Objective
Copy out every line of the listing below without changing a single character.

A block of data
========================================================================
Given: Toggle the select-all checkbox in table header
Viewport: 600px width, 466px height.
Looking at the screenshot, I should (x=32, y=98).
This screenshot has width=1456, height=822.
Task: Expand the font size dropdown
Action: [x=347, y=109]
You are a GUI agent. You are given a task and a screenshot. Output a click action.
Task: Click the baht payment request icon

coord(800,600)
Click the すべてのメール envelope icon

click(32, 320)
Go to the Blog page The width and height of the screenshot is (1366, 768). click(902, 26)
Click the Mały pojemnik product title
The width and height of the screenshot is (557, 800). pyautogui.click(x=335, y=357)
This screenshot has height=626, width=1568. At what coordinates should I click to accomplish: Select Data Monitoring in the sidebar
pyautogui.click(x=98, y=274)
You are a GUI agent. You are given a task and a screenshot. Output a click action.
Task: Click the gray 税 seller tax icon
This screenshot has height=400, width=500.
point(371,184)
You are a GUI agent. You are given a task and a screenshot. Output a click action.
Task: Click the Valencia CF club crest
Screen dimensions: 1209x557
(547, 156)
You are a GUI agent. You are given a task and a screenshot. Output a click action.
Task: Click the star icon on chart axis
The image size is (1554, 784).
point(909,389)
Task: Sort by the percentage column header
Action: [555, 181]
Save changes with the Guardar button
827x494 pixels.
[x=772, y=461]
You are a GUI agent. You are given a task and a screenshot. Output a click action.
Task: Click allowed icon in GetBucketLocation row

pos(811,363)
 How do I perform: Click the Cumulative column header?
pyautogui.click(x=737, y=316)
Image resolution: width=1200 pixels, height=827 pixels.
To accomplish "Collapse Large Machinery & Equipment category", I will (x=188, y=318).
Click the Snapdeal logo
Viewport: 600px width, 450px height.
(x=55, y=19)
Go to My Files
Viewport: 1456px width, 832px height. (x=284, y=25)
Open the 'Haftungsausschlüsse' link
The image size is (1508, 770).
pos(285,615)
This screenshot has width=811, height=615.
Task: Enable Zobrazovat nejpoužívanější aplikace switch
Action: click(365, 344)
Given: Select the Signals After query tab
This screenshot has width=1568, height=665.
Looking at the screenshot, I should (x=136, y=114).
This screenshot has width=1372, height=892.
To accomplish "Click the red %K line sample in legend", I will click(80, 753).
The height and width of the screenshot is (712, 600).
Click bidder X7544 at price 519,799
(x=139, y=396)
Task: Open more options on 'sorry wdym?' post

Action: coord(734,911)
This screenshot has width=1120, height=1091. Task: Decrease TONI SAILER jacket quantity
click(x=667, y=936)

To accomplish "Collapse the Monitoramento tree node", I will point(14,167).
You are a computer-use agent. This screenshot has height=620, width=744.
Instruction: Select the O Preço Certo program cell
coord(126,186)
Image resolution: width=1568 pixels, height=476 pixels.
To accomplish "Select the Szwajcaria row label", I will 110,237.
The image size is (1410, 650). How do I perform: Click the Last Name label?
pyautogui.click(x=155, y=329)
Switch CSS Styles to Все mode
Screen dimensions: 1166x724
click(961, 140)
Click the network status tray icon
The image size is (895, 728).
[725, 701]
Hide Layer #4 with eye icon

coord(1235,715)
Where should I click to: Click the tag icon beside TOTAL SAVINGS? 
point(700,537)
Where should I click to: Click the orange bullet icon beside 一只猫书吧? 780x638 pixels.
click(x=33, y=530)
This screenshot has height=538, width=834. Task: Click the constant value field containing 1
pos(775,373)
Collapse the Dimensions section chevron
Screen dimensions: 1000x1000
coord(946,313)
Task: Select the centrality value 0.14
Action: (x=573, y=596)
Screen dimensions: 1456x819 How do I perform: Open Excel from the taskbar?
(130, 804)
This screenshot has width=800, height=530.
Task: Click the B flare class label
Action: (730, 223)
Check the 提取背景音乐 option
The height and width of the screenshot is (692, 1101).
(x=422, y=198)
========================================================================
Solution to this exercise
Given: Toggle the select-all checkbox in table header
Viewport: 600px width, 466px height.
Looking at the screenshot, I should (x=32, y=98).
This screenshot has width=1456, height=822.
Task: Expand the font size dropdown
Action: [x=347, y=109]
You are a GUI agent. You are given a task and a screenshot. Output a click action.
Task: Click the baht payment request icon

coord(800,600)
Click the すべてのメール envelope icon

click(32, 320)
Go to the Blog page The width and height of the screenshot is (1366, 768). click(902, 26)
Click the Mały pojemnik product title
The width and height of the screenshot is (557, 800). pyautogui.click(x=335, y=357)
This screenshot has height=626, width=1568. At what coordinates should I click to accomplish: Select Data Monitoring in the sidebar
pyautogui.click(x=98, y=274)
You are a GUI agent. You are given a task and a screenshot. Output a click action.
Task: Click the gray 税 seller tax icon
This screenshot has height=400, width=500.
point(371,184)
You are a GUI agent. You are given a task and a screenshot. Output a click action.
Task: Click the Valencia CF club crest
Screen dimensions: 1209x557
(547, 156)
You are a GUI agent. You are given a task and a screenshot. Output a click action.
Task: Click the star icon on chart axis
The image size is (1554, 784).
point(909,389)
Task: Sort by the percentage column header
Action: [555, 181]
Save changes with the Guardar button
827x494 pixels.
[x=772, y=461]
You are a GUI agent. You are given a task and a screenshot. Output a click action.
Task: Click allowed icon in GetBucketLocation row

pos(811,363)
 How do I perform: Click the Cumulative column header?
pyautogui.click(x=737, y=316)
Image resolution: width=1200 pixels, height=827 pixels.
To accomplish "Collapse Large Machinery & Equipment category", I will (x=188, y=318).
Click the Snapdeal logo
Viewport: 600px width, 450px height.
(x=55, y=19)
Go to My Files
Viewport: 1456px width, 832px height. (x=284, y=25)
Open the 'Haftungsausschlüsse' link
The image size is (1508, 770).
pos(285,615)
This screenshot has width=811, height=615.
Task: Enable Zobrazovat nejpoužívanější aplikace switch
Action: click(365, 344)
Given: Select the Signals After query tab
This screenshot has width=1568, height=665.
Looking at the screenshot, I should (x=136, y=114).
This screenshot has width=1372, height=892.
To accomplish "Click the red %K line sample in legend", I will click(80, 753).
The height and width of the screenshot is (712, 600).
Click bidder X7544 at price 519,799
(x=139, y=396)
Task: Open more options on 'sorry wdym?' post

Action: coord(734,911)
This screenshot has width=1120, height=1091. Task: Decrease TONI SAILER jacket quantity
click(x=667, y=936)

To accomplish "Collapse the Monitoramento tree node", I will point(14,167).
You are a computer-use agent. This screenshot has height=620, width=744.
Instruction: Select the O Preço Certo program cell
coord(126,186)
Image resolution: width=1568 pixels, height=476 pixels.
To accomplish "Select the Szwajcaria row label", I will 110,237.
The image size is (1410, 650). How do I perform: Click the Last Name label?
pyautogui.click(x=155, y=329)
Switch CSS Styles to Все mode
Screen dimensions: 1166x724
click(961, 140)
Click the network status tray icon
The image size is (895, 728).
[725, 701]
Hide Layer #4 with eye icon

coord(1235,715)
Where should I click to: Click the tag icon beside TOTAL SAVINGS? 
point(700,537)
Where should I click to: Click the orange bullet icon beside 一只猫书吧? 780x638 pixels.
click(x=33, y=530)
This screenshot has height=538, width=834. Task: Click the constant value field containing 1
pos(775,373)
Collapse the Dimensions section chevron
Screen dimensions: 1000x1000
coord(946,313)
Task: Select the centrality value 0.14
Action: (x=573, y=596)
Screen dimensions: 1456x819 How do I perform: Open Excel from the taskbar?
(130, 804)
This screenshot has width=800, height=530.
Task: Click the B flare class label
Action: (730, 223)
Check the 提取背景音乐 option
The height and width of the screenshot is (692, 1101).
(x=422, y=198)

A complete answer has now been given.